=== Begin Enclosure ===
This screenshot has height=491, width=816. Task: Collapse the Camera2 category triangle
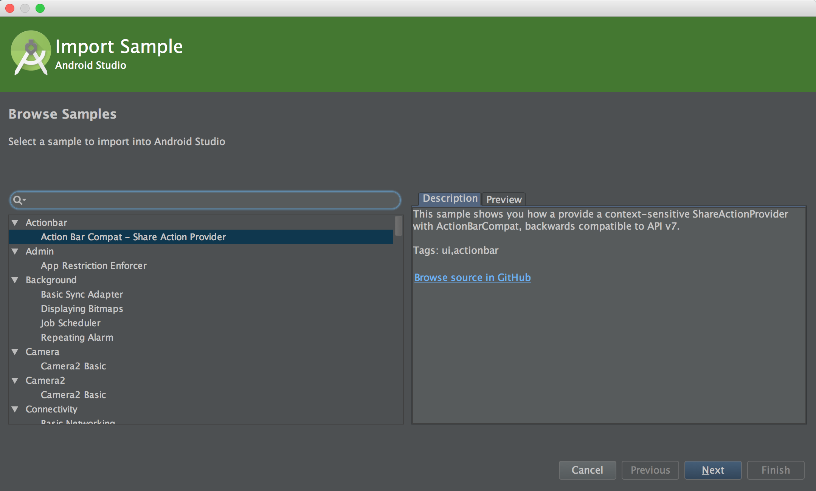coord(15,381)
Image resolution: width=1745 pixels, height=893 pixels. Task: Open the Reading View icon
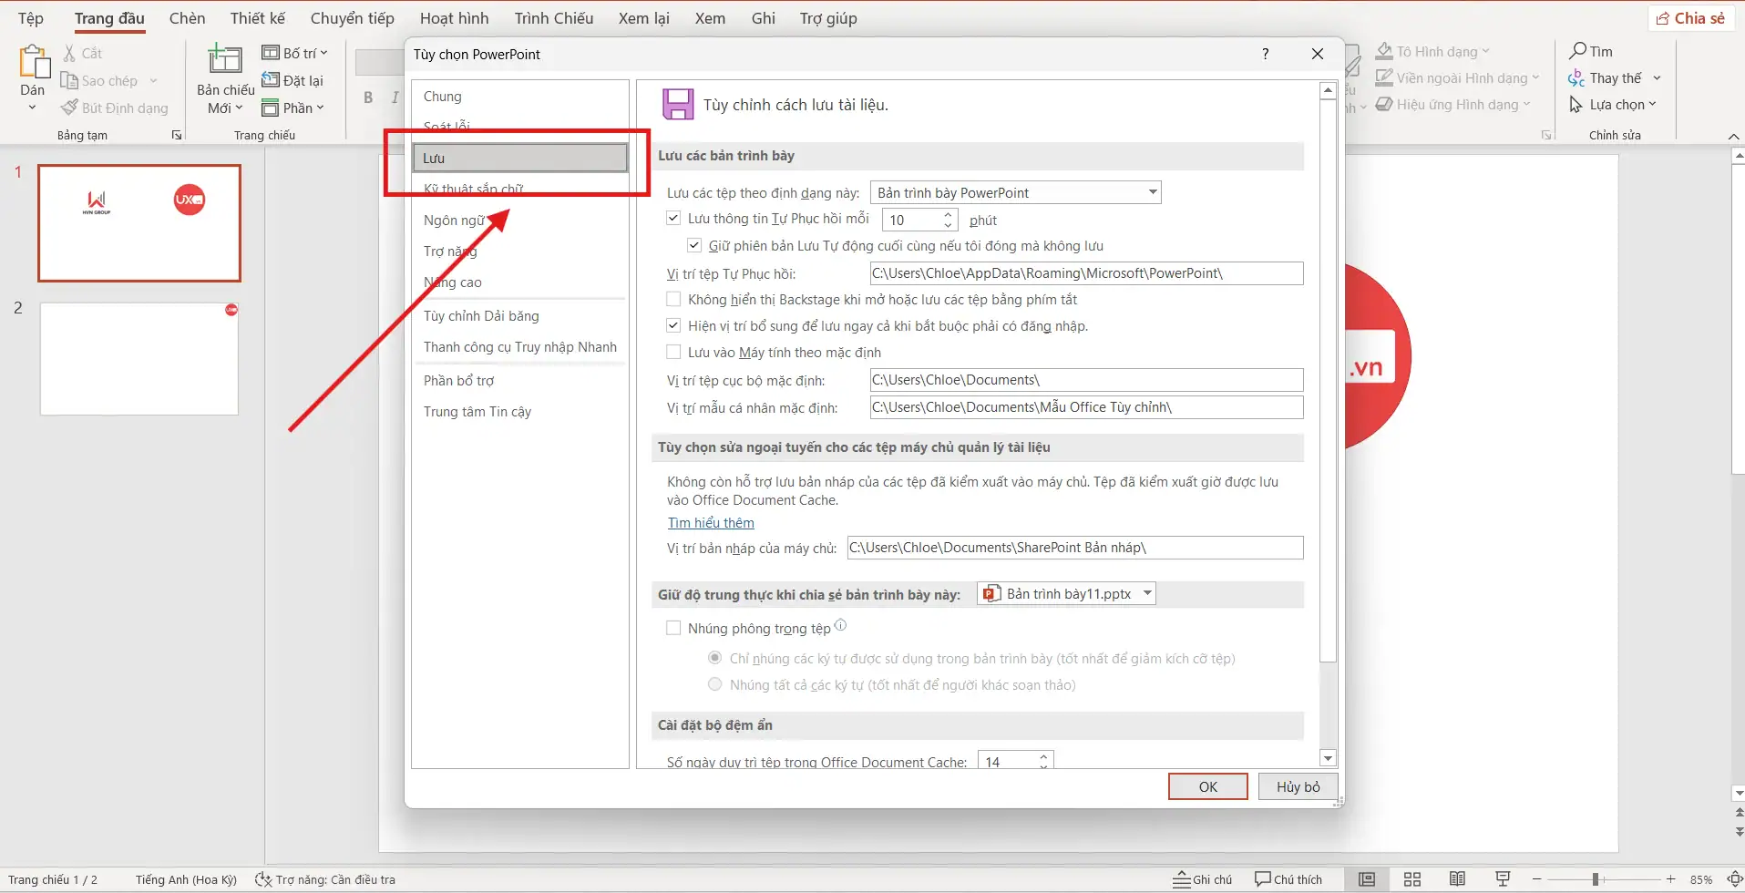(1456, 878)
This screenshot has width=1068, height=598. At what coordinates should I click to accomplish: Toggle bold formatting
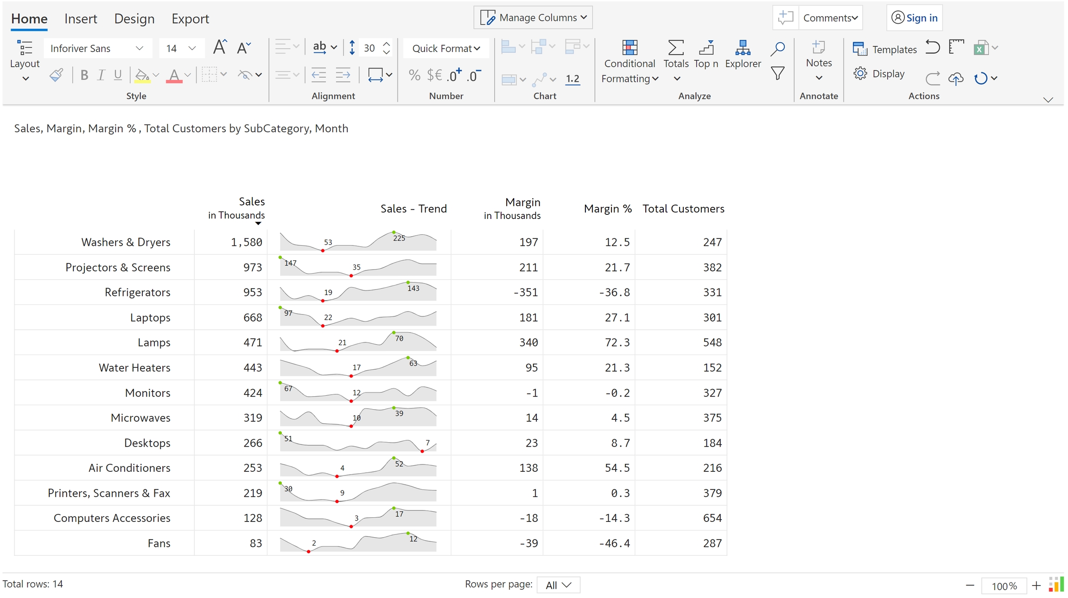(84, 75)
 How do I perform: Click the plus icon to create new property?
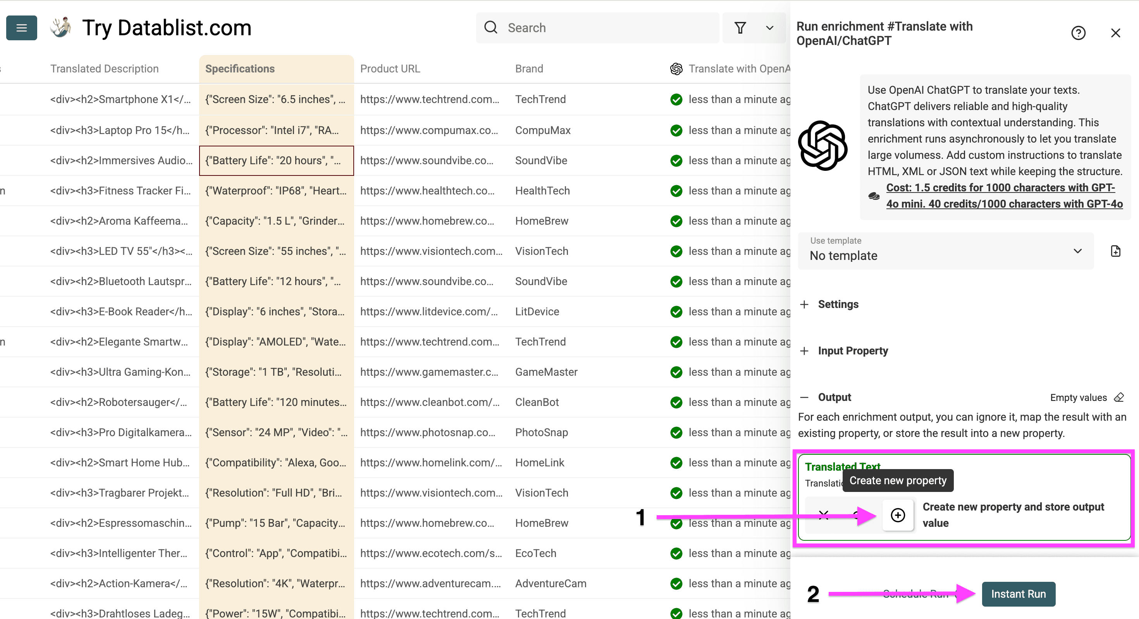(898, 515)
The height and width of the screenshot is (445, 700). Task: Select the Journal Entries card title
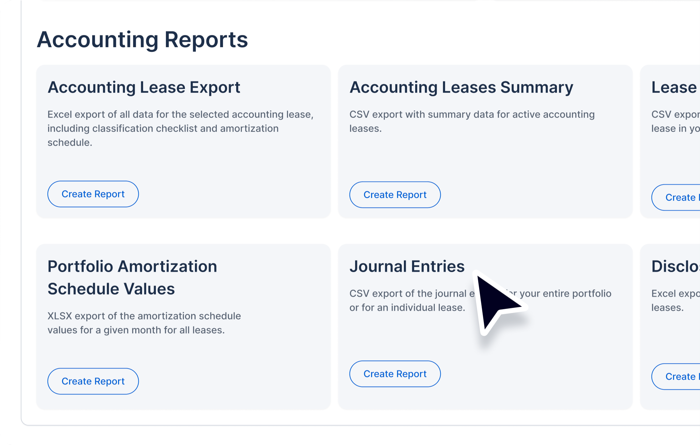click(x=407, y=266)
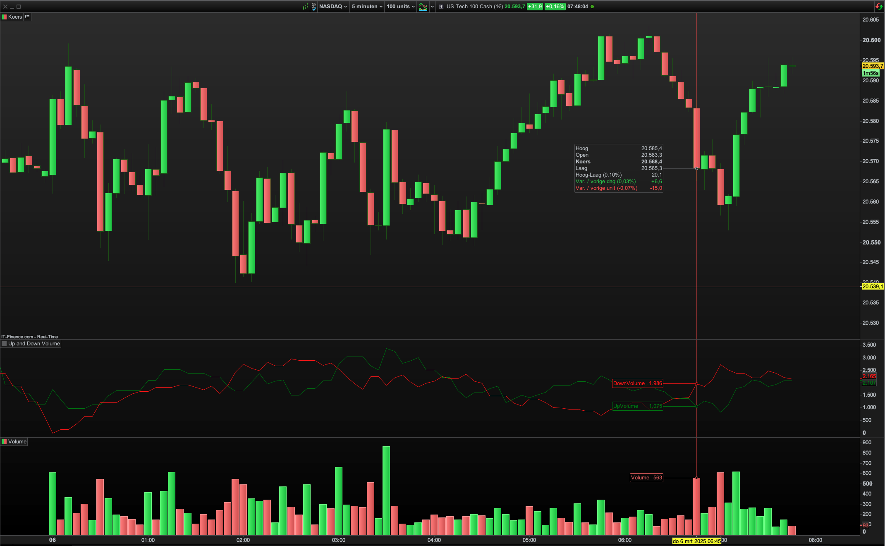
=== End Enclosure ===
- **Requirement**
Quote verbatim the final run of lines in the material above, from the line that contains "This screenshot has width=1068, height=598." through the very last line, excluding any pictures.

- **Result of this exercise**
This screenshot has width=1068, height=598. At what coordinates should I click to accomplish: Toggle bold formatting
(84, 75)
 How do I perform: Click the plus icon to create new property?
(898, 515)
The height and width of the screenshot is (445, 700). Task: Select the Journal Entries card title
click(x=407, y=266)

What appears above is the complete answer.